■ DIRECTIONS ■
Copy each of the rows below without changing a single character.

■ EXCERPTED DATA ■

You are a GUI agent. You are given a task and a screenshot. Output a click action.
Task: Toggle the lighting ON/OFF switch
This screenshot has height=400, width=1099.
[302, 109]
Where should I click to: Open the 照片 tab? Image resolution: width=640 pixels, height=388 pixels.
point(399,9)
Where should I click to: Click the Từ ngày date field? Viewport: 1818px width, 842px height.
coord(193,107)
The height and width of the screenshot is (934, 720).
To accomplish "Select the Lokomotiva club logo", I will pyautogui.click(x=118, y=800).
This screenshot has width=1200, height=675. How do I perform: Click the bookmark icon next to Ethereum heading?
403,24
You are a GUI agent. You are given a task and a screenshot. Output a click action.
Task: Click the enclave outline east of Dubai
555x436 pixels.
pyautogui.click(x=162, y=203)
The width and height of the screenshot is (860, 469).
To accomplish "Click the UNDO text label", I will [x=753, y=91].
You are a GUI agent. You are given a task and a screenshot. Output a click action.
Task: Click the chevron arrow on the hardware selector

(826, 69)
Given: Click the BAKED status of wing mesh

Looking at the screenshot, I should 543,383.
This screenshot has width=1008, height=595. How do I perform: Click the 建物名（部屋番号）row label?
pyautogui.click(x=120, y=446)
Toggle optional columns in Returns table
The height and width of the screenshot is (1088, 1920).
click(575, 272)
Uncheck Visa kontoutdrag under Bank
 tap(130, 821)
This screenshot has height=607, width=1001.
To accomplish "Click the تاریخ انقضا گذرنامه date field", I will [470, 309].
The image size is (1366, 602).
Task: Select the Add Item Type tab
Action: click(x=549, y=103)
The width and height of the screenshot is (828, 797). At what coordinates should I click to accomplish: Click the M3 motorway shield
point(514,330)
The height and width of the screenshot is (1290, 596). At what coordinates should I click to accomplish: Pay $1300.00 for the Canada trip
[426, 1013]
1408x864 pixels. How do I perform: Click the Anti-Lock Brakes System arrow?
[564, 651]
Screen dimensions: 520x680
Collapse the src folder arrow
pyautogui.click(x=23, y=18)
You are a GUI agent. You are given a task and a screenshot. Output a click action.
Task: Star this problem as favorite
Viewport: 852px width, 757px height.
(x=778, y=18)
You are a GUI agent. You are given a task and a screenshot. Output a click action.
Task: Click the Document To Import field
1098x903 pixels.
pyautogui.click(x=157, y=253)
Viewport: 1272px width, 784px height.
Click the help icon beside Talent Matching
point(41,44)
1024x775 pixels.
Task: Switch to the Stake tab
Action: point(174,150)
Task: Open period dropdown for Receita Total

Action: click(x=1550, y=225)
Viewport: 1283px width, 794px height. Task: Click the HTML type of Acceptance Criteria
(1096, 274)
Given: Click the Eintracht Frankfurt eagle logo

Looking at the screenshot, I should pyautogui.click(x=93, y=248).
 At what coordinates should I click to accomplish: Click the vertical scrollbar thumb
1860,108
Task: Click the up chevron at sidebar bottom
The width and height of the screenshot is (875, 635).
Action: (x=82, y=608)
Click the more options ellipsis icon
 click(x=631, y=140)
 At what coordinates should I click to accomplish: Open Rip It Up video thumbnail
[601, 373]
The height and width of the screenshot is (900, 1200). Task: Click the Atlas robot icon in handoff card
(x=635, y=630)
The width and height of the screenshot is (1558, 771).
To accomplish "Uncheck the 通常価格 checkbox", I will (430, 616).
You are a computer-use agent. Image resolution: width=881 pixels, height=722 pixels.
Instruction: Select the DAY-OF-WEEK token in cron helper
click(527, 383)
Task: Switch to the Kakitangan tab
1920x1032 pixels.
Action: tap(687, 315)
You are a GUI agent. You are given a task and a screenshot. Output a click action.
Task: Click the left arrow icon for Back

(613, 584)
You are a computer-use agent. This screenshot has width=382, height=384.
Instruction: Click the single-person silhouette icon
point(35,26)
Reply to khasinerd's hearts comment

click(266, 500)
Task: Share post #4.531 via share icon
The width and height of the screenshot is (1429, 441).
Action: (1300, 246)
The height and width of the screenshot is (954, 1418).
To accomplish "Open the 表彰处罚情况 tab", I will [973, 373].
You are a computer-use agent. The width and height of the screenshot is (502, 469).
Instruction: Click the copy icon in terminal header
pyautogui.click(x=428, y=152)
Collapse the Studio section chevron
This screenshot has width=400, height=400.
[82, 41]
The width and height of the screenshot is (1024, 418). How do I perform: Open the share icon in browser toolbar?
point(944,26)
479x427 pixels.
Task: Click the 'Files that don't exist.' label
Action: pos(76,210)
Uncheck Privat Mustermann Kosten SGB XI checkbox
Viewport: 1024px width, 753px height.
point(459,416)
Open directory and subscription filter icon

■ FULL OUTPUT ■
You are a GUI agent. You are given a task and a screenshot. Output a click action.
Task: Toggle the lighting ON/OFF switch
This screenshot has height=400, width=1099.
[302, 109]
Where should I click to: Open the 照片 tab? Image resolution: width=640 pixels, height=388 pixels.
point(399,9)
Where should I click to: Click the Từ ngày date field? Viewport: 1818px width, 842px height.
coord(193,107)
The height and width of the screenshot is (934, 720).
To accomplish "Select the Lokomotiva club logo", I will pyautogui.click(x=118, y=800).
This screenshot has width=1200, height=675. How do I perform: Click the bookmark icon next to Ethereum heading?
403,24
You are a GUI agent. You are given a task and a screenshot. Output a click action.
Task: Click the enclave outline east of Dubai
555x436 pixels.
pyautogui.click(x=162, y=203)
The width and height of the screenshot is (860, 469).
To accomplish "Click the UNDO text label", I will [x=753, y=91].
You are a GUI agent. You are given a task and a screenshot. Output a click action.
Task: Click the chevron arrow on the hardware selector

(826, 69)
Given: Click the BAKED status of wing mesh

Looking at the screenshot, I should 543,383.
This screenshot has width=1008, height=595. How do I perform: Click the 建物名（部屋番号）row label?
pyautogui.click(x=120, y=446)
Toggle optional columns in Returns table
The height and width of the screenshot is (1088, 1920).
click(575, 272)
Uncheck Visa kontoutdrag under Bank
 tap(130, 821)
This screenshot has height=607, width=1001.
To accomplish "Click the تاریخ انقضا گذرنامه date field", I will [470, 309].
The image size is (1366, 602).
Task: Select the Add Item Type tab
Action: click(x=549, y=103)
The width and height of the screenshot is (828, 797). At what coordinates should I click to accomplish: Click the M3 motorway shield
point(514,330)
The height and width of the screenshot is (1290, 596). At what coordinates should I click to accomplish: Pay $1300.00 for the Canada trip
[426, 1013]
1408x864 pixels. How do I perform: Click the Anti-Lock Brakes System arrow?
[564, 651]
Screen dimensions: 520x680
Collapse the src folder arrow
pyautogui.click(x=23, y=18)
You are a GUI agent. You are given a task and a screenshot. Output a click action.
Task: Star this problem as favorite
Viewport: 852px width, 757px height.
(x=778, y=18)
You are a GUI agent. You are given a task and a screenshot. Output a click action.
Task: Click the Document To Import field
1098x903 pixels.
pyautogui.click(x=157, y=253)
Viewport: 1272px width, 784px height.
Click the help icon beside Talent Matching
point(41,44)
1024x775 pixels.
Task: Switch to the Stake tab
Action: point(174,150)
Task: Open period dropdown for Receita Total

Action: click(x=1550, y=225)
Viewport: 1283px width, 794px height. Task: Click the HTML type of Acceptance Criteria
(1096, 274)
Given: Click the Eintracht Frankfurt eagle logo

Looking at the screenshot, I should pyautogui.click(x=93, y=248).
 At what coordinates should I click to accomplish: Click the vertical scrollbar thumb
1860,108
Task: Click the up chevron at sidebar bottom
The width and height of the screenshot is (875, 635).
Action: (x=82, y=608)
Click the more options ellipsis icon
 click(x=631, y=140)
 At what coordinates should I click to accomplish: Open Rip It Up video thumbnail
[601, 373]
The height and width of the screenshot is (900, 1200). Task: Click the Atlas robot icon in handoff card
(x=635, y=630)
The width and height of the screenshot is (1558, 771).
To accomplish "Uncheck the 通常価格 checkbox", I will (430, 616).
You are a computer-use agent. Image resolution: width=881 pixels, height=722 pixels.
Instruction: Select the DAY-OF-WEEK token in cron helper
click(527, 383)
Task: Switch to the Kakitangan tab
1920x1032 pixels.
Action: tap(687, 315)
You are a GUI agent. You are given a task and a screenshot. Output a click action.
Task: Click the left arrow icon for Back

(613, 584)
You are a computer-use agent. This screenshot has width=382, height=384.
Instruction: Click the single-person silhouette icon
point(35,26)
Reply to khasinerd's hearts comment

click(266, 500)
Task: Share post #4.531 via share icon
The width and height of the screenshot is (1429, 441).
Action: (1300, 246)
The height and width of the screenshot is (954, 1418).
To accomplish "Open the 表彰处罚情况 tab", I will [973, 373].
You are a computer-use agent. The width and height of the screenshot is (502, 469).
Instruction: Click the copy icon in terminal header
pyautogui.click(x=428, y=152)
Collapse the Studio section chevron
This screenshot has width=400, height=400.
[82, 41]
The width and height of the screenshot is (1024, 418). How do I perform: Open the share icon in browser toolbar?
point(944,26)
479x427 pixels.
Task: Click the 'Files that don't exist.' label
Action: pos(76,210)
Uncheck Privat Mustermann Kosten SGB XI checkbox
Viewport: 1024px width, 753px height.
point(459,416)
Open directory and subscription filter icon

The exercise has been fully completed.